* [Exercise requirements]:
Please transcribe the data that follows without the pictures, keeping every word the same.

* [Available records]:
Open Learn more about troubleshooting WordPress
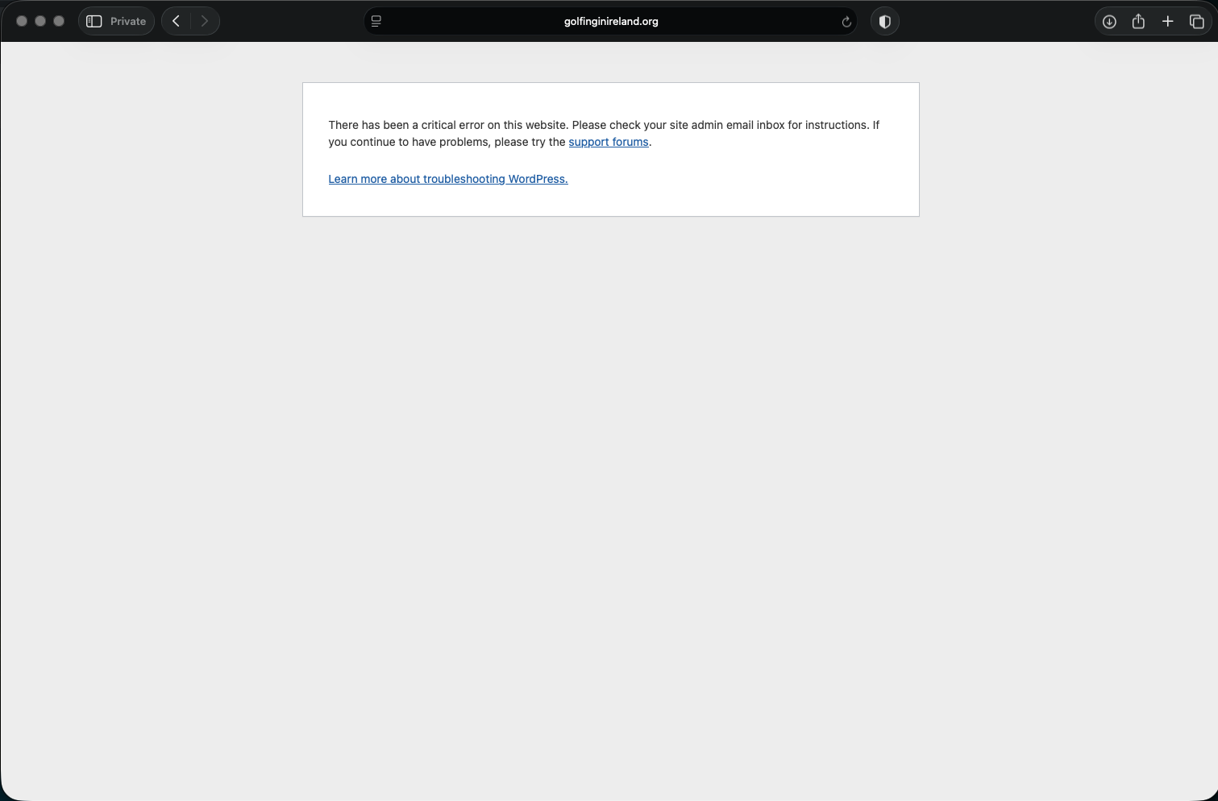tap(447, 180)
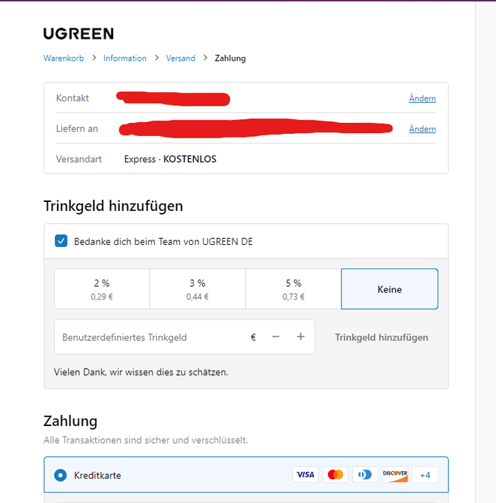Choose the 2 % tip option
The height and width of the screenshot is (503, 496).
click(x=102, y=288)
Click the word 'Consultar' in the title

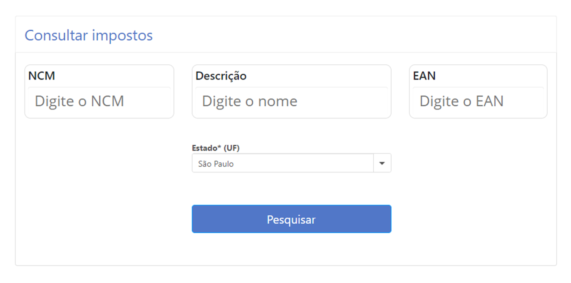pos(56,35)
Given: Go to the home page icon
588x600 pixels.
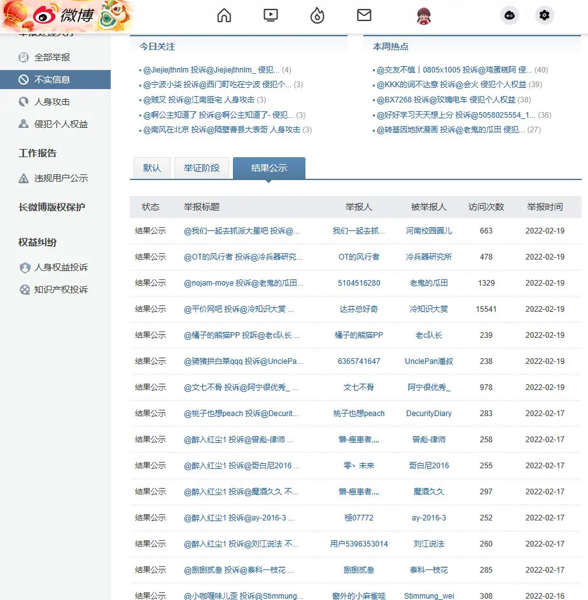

* [Completed exercise]:
Open Learn more about troubleshooting WordPress
tap(447, 180)
Choose the 2 % tip option
The height and width of the screenshot is (503, 496).
click(x=102, y=288)
Click the word 'Consultar' in the title

pos(56,35)
Given: Go to the home page icon
588x600 pixels.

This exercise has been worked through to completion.